Using Array.map instead of array.map

Question

Here is what I can do in Swift:

extension Int {
  func square() -> Int { return self * self }
}

And then call it like this: 3.square(), that gives me 9. Also, i can do it like so: Int.square(3), and it will give me () -> (Int). So, Int.square(3)() gives 9.

But if I write let array = [1, 2, 3]; Array.map(array) it gives error Cannot convert value of type 'Array<Int>' to expected argument of type '[_]'

Question is, how I can use Array.map in that way?

EDIT Ok, I'll try to explain my problem in details. Now, I have function like this:

func map<T, U>(f: T -> U) -> [T] -> [U] {
  return { ts in
    ts.map(f)
  }
}

It works, but only on arrays. There are many types that have map function, and it not very nice to declare global function like that for every type. So, lets say there is type C that have map function C<T> -> (T -> U) -> C<U>

Also, lets say I have function f, that transform A -> B -> C into B -> A -> C.

So, it looks like I can do something like this:

let array = [1, 2, 3]
let square: Int -> Int = {$0 * $0}
map(square)(array) // [1, 4, 9], works fine
f(Array.map)(square)(array) // Error

Question is not about code readability but about how Swift's type system works.

Answer 1

Array.map function is defined as:

public func map<T>(self: [Self.Generator.Element]) -> (@noescape Self.Generator.Element throws -> T) rethrows -> [T]

The problem here is that the compiler cannot infer the return type of the transform function or T. So you have to define it the two following ways:

// variable declaration
let mapping: (Int -> Int) throws -> [Int] = Array.map(array)

// or (especially useful for further function calls)
aFunction(Array.map(array) as (Int -> Int) throws -> [Int])

You can also see that the map function is marked as rethrows which gets "translated" to throws if you use the function. (It looks like a bug but closures don't have rethrows which could be the reason for this behavior).

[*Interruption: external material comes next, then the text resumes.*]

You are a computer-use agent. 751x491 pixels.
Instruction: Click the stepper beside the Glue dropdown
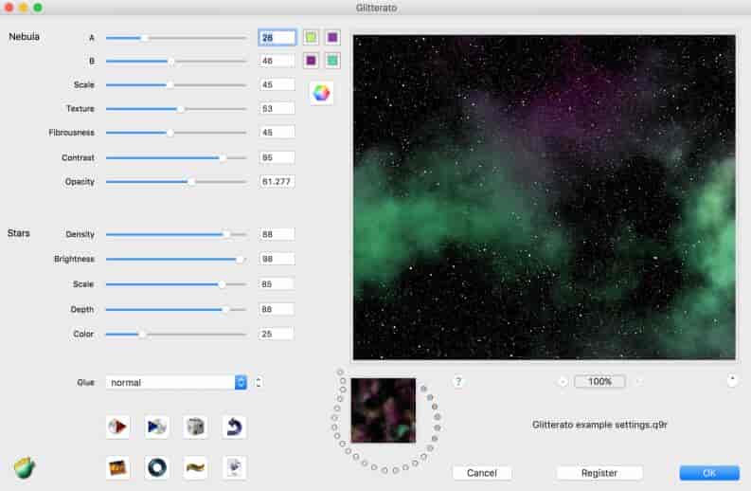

So the function f could look like this in order to use it with Array.map:

// where
// A is the array
// B is the function
// C the type of the returned array
func f<A, B, C>(f2: A -> (B throws -> C)) -> B -> (A throws -> C) {
    return { b in
        { a in
            try f2(a)(b)
        }
    }
}

// or with a forced try! so you don't have to use try
func f<A, B, C>(f2: A -> (B throws -> C)) -> B -> A -> C {
    return { b in
        { a in
            try! f2(a)(b)
        }
    }
}

// call f (use try if you use the first implementation)
let square: Int -> Int = {$0 * $0}
f(Array.map)(square)

Answer 2

In the example with square the compiler can infer the type of the expression. In other words:

let f = Int.square(3)

is the same as

let f:() -> Int = Int.square(3)

However, map is a generic function that is parameterized on the closure return type:

public func map<T>(@noescape transform: (Self.Generator.Element) throws -> T) rethrows -> [T]

Consequently, this generates an error because the compiler doesn't know what T is:

let f = Array<Int>.map([1, 2, 3])

However, you can explicitly tell it what T is like this:

let f: ((Int) throws -> Int) throws -> [Int] = Array.map([1, 2, 3])
try! f({$0 * $0})

I think that answers your first question about square and map. I don't completely understand the rest of your question about converting A -> B -> C to B -> A -> C. Maybe you can provide more info on what f would look like.